Tucked into a corner of Bedford east of Route 3, and a couple miles north of the Burlington Mall, Crosby Drive doesn’t feature the flash and ease of access associated with the shiny steel and tinted glass office complexes dotting Route 128. But it also doesn’t feature the high rents found in those locales, local tech executives said.

In February, Polaroid Corp. spinout Zink Imaging Inc. relocated to the Bedford Business Park from Waltham when Polaroid closed its Waltham campus. Last year, directory assistance service provider Jingle Networks Inc. relocated from Burlington to the Crosby Corporate Center, which was built in the late 1990s.

The activity is being attributed to both Crosby Drive’s access to Route 3, which leads to Route 128 and Interstate 495, and rents that track about 30 percent lower than those in Waltham.

And, it’s turning Bedford into what Data Intensity Inc. CEO Kevin Kennefick calls part of a “high-tech alley,” which includes neighboring Burlington and longtime tech hotspot Waltham.

The three-quarters-of-a-mile-long Crosby Drive is dominated by the Crosby Corporate Center and the Bedford Business Park. Crosby Corporate Center is managed by New York-based RREEF Americas, a real estate division of Deutsche Bank, and Bedford Business Park is run by Boston-based Boston Properties Inc. (NYSE: BXP).

The square-foot costs of office space along Crosby Drive range between $18.50 to $26 compared with $28 to $45 in Waltham, and $27 to $35 in Burlington, said Rich Reggerio, a senior director of commercial real estate services firm Cushman & Wakefield Inc., the Crosby Corporate Center’s local agent.

The center, which was built in two phases ending in 1968 and then 1998, now includes nine buildings that have typically housed tech companies, he said.

Data Intensity, a managed service provider founded in 2000, moved from Waltham to the Crosby Corporate Center in November 2007 to keep its monthly rent payment level while growing operating space from 15,000 square feet to 25,000 square feet, Kennefick said.

IRobot (Nasdaq: IRBT) moved into a 158,000-square-foot space at the Bedford Business Park with access to an adjacent state-owned property where the company can test its products. Boston Properties bought the 475,978-square-foot office park in 1976 and renovated it as recently as 2001.

But the Crosby Drive locations are not along Route 128, so tenants lose out on the chance for high-profile logos on their buildings. They’re also further from the Massachusetts Turnpike compared to Waltham.

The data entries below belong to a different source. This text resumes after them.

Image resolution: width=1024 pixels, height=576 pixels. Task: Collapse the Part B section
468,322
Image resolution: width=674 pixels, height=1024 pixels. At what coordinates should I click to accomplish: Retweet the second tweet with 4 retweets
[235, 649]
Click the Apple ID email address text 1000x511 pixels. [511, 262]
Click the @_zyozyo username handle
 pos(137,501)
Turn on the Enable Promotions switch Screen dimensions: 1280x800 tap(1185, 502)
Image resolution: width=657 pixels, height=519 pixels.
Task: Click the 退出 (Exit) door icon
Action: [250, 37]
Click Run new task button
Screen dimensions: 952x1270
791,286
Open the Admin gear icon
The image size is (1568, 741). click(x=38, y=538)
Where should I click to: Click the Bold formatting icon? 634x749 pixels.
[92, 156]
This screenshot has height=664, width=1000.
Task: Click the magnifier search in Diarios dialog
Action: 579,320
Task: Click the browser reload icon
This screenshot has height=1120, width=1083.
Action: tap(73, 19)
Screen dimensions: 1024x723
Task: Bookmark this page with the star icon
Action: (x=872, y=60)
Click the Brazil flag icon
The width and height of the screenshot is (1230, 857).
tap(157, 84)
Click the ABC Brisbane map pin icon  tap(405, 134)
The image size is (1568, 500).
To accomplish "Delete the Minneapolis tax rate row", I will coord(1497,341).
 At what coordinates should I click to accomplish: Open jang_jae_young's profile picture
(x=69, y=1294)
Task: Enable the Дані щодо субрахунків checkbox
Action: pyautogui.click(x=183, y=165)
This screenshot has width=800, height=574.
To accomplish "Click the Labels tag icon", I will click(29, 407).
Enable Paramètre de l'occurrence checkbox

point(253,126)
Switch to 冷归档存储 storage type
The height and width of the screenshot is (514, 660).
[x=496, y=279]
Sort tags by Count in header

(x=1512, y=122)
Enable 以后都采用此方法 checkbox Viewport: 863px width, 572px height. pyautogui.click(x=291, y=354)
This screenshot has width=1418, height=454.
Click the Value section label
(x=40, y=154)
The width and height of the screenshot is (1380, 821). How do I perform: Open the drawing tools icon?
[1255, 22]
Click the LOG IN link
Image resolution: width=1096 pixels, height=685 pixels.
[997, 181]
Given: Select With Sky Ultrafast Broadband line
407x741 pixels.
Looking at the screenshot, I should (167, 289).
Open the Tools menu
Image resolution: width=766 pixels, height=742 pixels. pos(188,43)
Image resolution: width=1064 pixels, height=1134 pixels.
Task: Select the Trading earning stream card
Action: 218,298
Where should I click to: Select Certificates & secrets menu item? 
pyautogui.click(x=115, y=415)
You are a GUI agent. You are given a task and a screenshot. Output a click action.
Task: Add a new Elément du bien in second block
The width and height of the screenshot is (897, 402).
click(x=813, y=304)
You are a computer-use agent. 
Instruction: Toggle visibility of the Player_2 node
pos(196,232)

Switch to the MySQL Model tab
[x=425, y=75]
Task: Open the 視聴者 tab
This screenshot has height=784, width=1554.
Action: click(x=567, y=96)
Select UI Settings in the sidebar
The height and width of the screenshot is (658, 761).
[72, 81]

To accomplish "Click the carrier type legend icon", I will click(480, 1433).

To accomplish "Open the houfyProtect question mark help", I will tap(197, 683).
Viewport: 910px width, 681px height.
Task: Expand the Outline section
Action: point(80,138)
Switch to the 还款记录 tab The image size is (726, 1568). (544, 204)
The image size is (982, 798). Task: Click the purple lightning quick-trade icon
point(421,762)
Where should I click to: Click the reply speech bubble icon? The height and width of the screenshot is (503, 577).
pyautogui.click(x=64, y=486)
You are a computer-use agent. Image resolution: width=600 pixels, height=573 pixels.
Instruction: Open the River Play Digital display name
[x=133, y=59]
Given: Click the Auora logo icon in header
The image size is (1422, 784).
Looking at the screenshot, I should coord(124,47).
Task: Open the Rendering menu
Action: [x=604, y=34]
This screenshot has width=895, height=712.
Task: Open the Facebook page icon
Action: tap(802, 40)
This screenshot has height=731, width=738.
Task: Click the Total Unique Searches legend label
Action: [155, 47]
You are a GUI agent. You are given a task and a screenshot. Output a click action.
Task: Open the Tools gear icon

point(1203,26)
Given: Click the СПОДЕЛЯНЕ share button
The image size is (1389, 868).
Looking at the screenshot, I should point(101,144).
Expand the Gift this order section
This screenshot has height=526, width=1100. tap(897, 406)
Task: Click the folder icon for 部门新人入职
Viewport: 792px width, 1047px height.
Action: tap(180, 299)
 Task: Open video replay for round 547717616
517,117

Meanwhile, two new office parks, the TradeCenter 128 in Woburn and the Westwood Station, southwest of Boston — both adjacent to Route 128 — are offering tech companies alternatives. TradeCenter 128’s vice president of leasing, Eric Anderson, said he’s attempting to lure companies away from pricier Waltham and Cambridge to his 400,000-square-foot building with lower rental rates. TradeCenter 128, which is 30 percent leased, has signed 11 tenants paying $28 to $34 per square foot. However, it still hasn’t attracted its first technology tenant, Anderson said.

“Tech is definitely one of those sectors we’re focusing on,” he said.

In Bedford, town manager Richard Reed said the widening of Route 3 and its access ramp to Crosby Drive three years ago, and state and town tax breaks, have made the area more attractive to prospective tenants. Yet he wants a mix of tenants, both tech and nontech, rather than a dominance of software companies, to avoid a recurrence of the vacancies that followed the dot-com bust in 2001.

The Crosby Corporate Center is now about 28 percent vacant, but Reggerio expects that figure to drop to 10 percent by the first quarter of 2009.

Officials at two former Burlington-based companies, TimeTrade Systems Inc. and Jingle Networks, said they saved rent or got more space by moving to Crosby Drive last year.

Anthony Gardner, CFO of iRacing.com Motorsport Simulations LLC, which moved into 34 Crosby Drive 14 months ago, said the additional technology companies have had a symbiotic effect without creating overcrowding.

“It’s laid back,” he said, “but you still have plenty of companies in the area we do business with.”